-- start --

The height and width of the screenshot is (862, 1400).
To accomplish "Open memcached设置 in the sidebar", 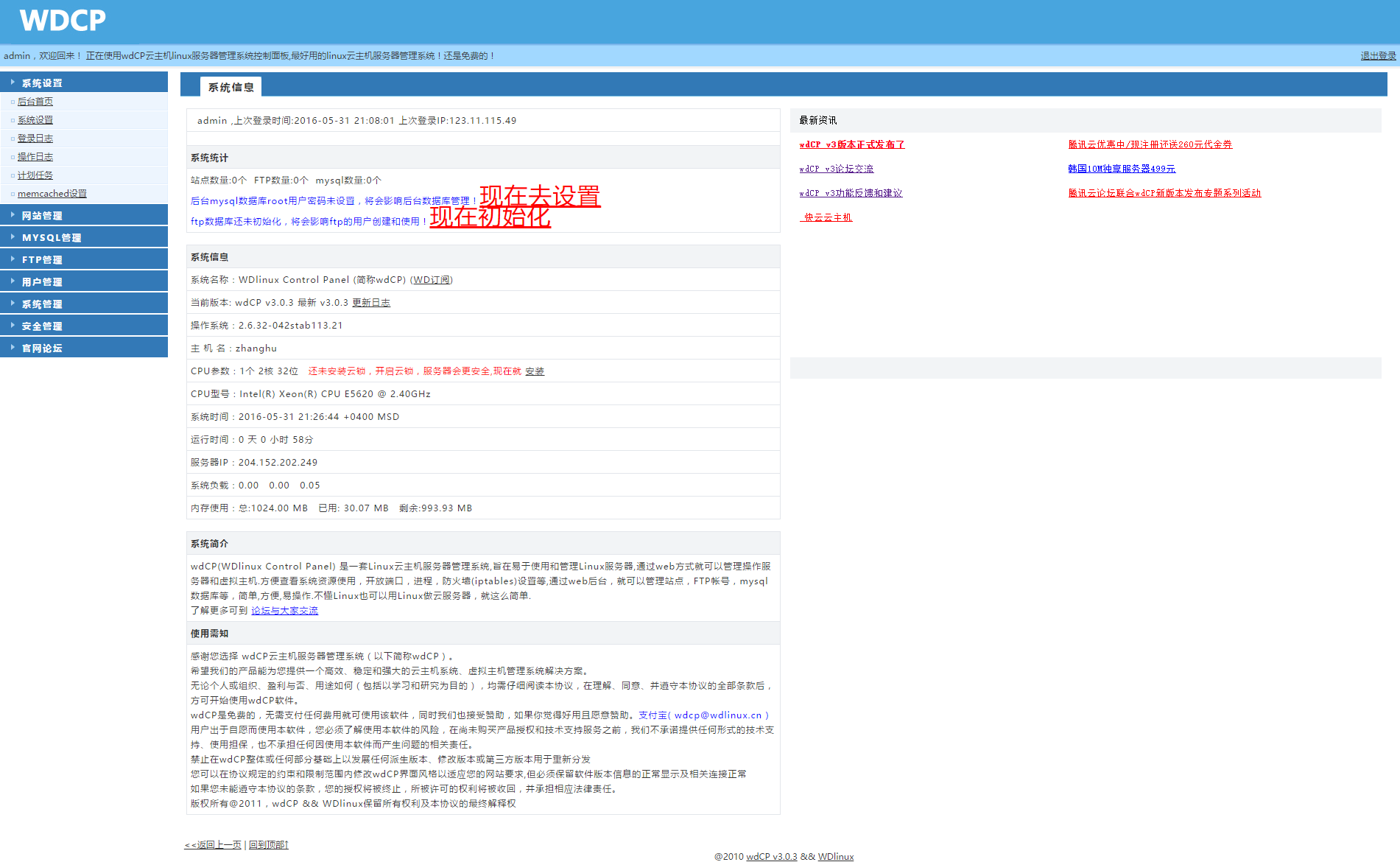I will [52, 194].
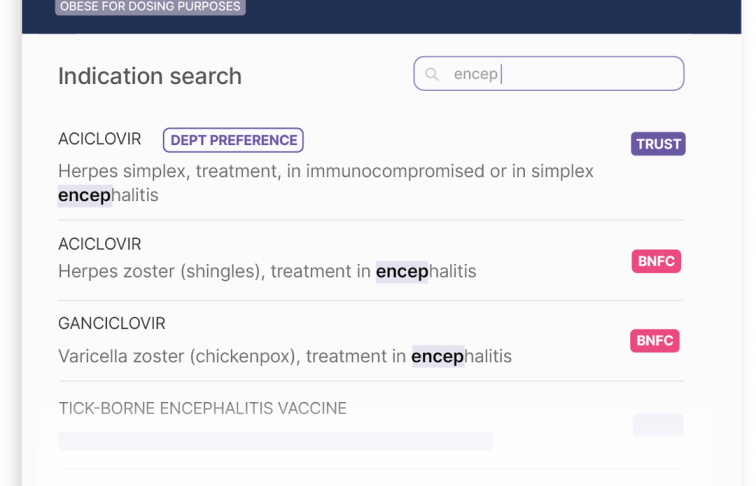
Task: Focus the indication search field containing "encep"
Action: pos(560,74)
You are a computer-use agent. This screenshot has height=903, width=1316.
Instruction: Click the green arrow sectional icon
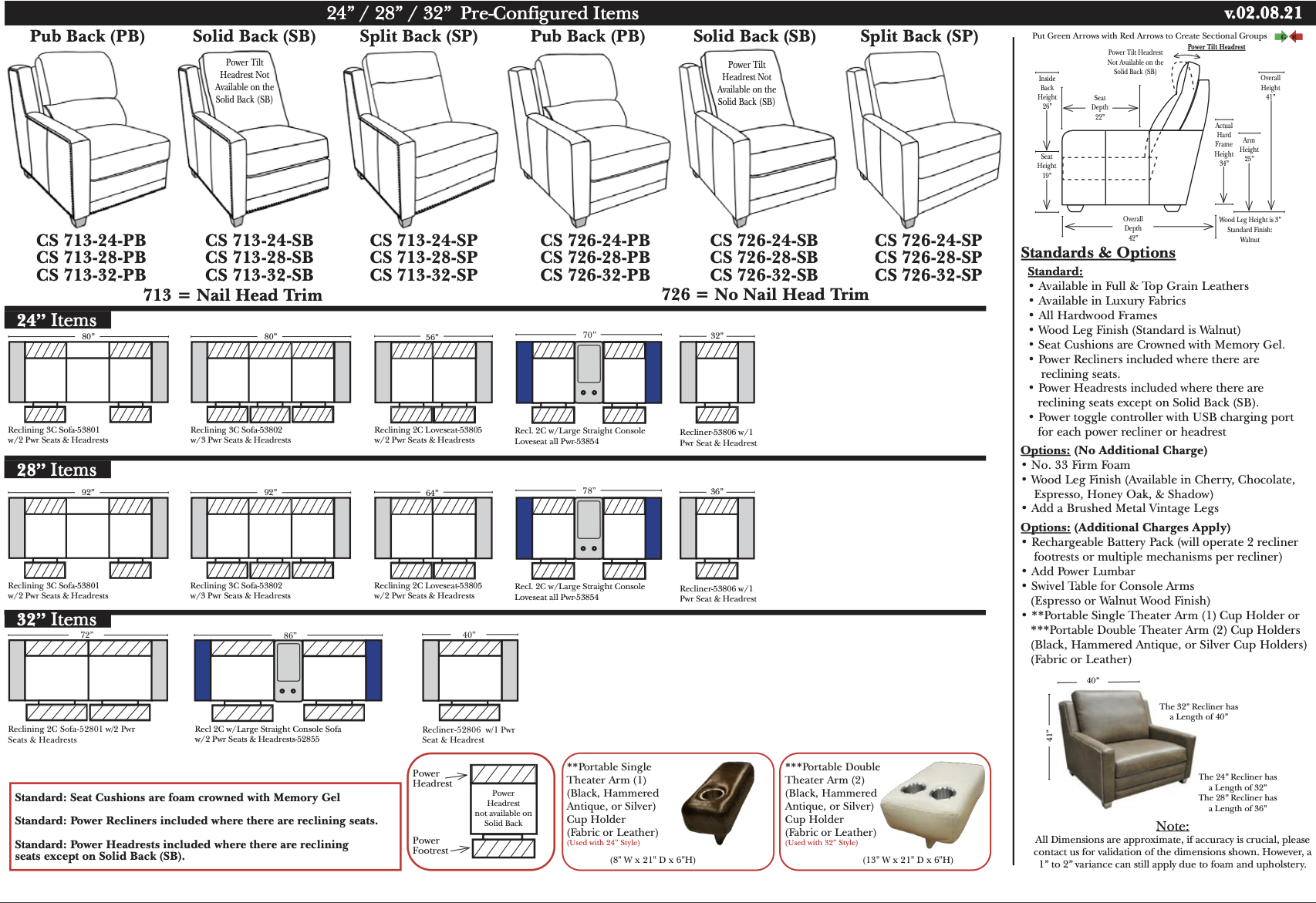(1281, 36)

-- end --

:: Your task ::
Render everything in the listing from the line containing "You are a computer-use" down through its final line as a JSON list of strings, one string per line, omitting blank lines. Leave the pictures out of your answer.

:: Response to the task ::
[
  "You are a computer-use agent. This screenshot has height=903, width=1316.",
  "Instruction: Click the green arrow sectional icon",
  "(1281, 36)"
]